In November 2002, the first European Social Forum in Florence issued the call for worldwide anti-war demonstrations on February 15, 2003. To mark its tenth anniversary, 1,500 activists gathered there for an event titled “Firenze 10+10”.

The title was meant to indicate the meeting would draw up a balance sheet of the struggles of the last ten years and plan for those of the decade ahead. Instead, it repeated the ESF’s failures of the past decade, confirming that its organisers had, as the saying goes, “learned nothing and forgotten nothing”.

Billed as an opportunity to coordinate action against austerity across Europe, instead we were presented with a bland call for “a European permanent mobilisation to support the fights to overcome the crisis and build a future for everyone in Europe and in the world”, followed by a calendar of events that had already been planned by other organisations.

These start with the general strikes and ETUC day of action on 14 November and proceed, via a demonstration outside the European Summit in Brussels in March, to an “Altersummit” in Athens in early June.

Although the forum had been organised around five extended workshops, the final statement contained none of the proposals arising from those discussions. Initially, even a call for mobilisations on 8 March, International Women’s Day, was not included.

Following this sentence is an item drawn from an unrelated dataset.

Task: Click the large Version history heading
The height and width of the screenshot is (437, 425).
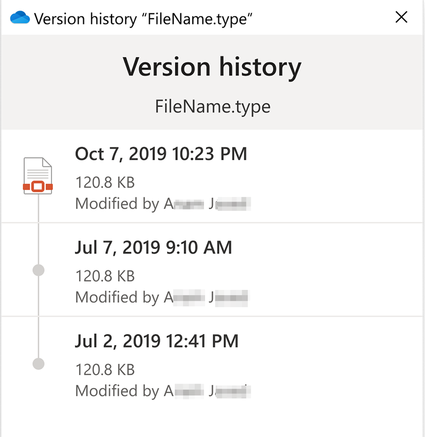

The failure of Firenze 10+10 to attract any involvement from the mass movements that have shaken Europe in the last year is proof that history has passed the ESF by. For ten years, the leading forces in it have refused to let it develop into an organisation that could initiate struggles. Instead, they insisted it remain a “space” from which political organisations were excluded, and at which no decisions could be taken. Its first success, 15 February 2003, was its last.

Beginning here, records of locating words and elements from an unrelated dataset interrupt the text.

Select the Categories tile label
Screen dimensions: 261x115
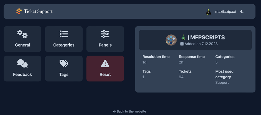coord(64,45)
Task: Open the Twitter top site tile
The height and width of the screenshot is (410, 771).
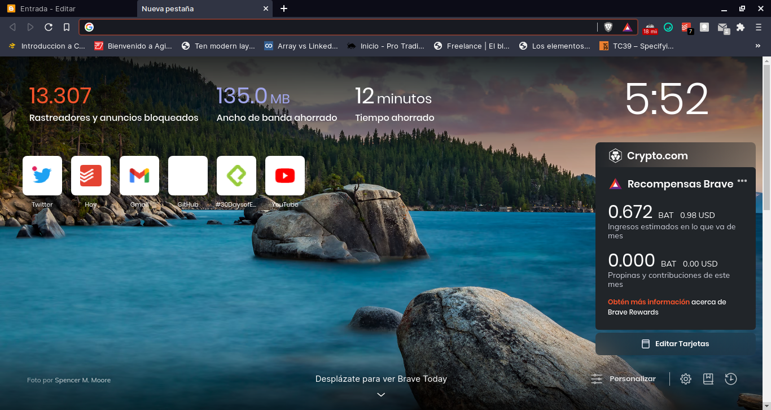Action: tap(42, 176)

As the strikes on 14 November show, the potential for pan-European working class organisation and action certainly exists; even the bureaucratic trade unions have recognised that. The task now is to fight within the unions and the mass movement for a democratically controlled coordinating centre that will lead an effective pan-European fightback.

In this struggle, a truly European one-day general strike would be a declaration of solidarity with all those under attack and encourage the movement in each country to mobilise all-out action to bring down the austerity governments and replace the European Union with the Socialist United States of Europe.